Source information:

BEGIN

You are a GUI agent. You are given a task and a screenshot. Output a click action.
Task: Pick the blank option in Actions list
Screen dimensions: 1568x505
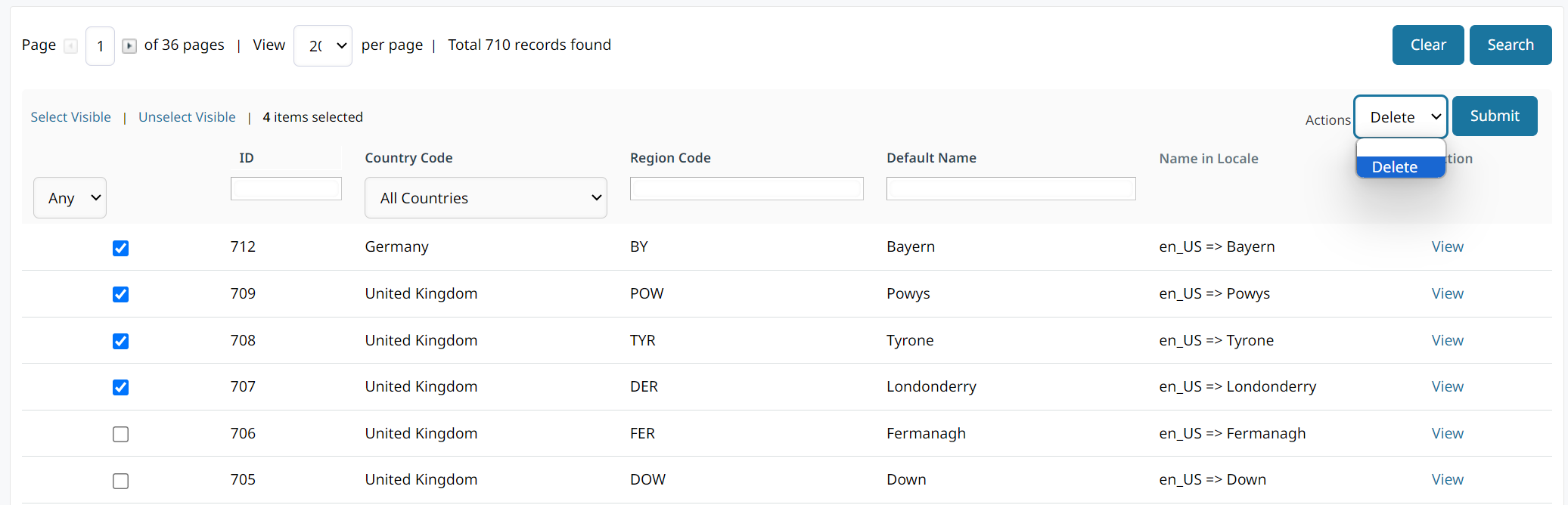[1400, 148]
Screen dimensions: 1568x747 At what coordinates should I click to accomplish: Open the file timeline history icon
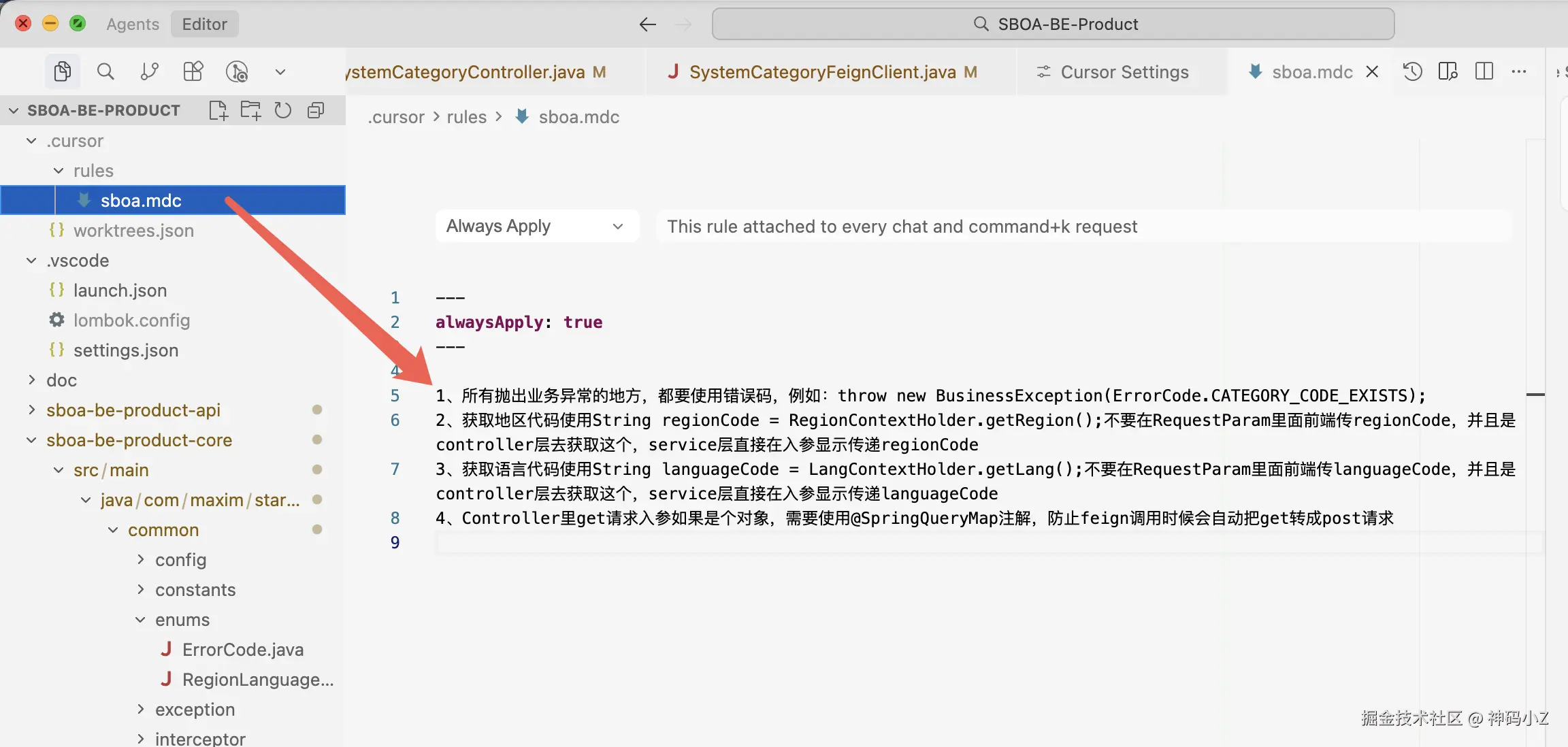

END

Leaving out the images, return the entries above exactly as they read.

Task output:
You are a GUI agent. You are given a task and a screenshot. Output a click action.
Task: Pick the blank option in Actions list
Screen dimensions: 1568x505
[1400, 148]
Screen dimensions: 1568x747 At what coordinates should I click to accomplish: Open the file timeline history icon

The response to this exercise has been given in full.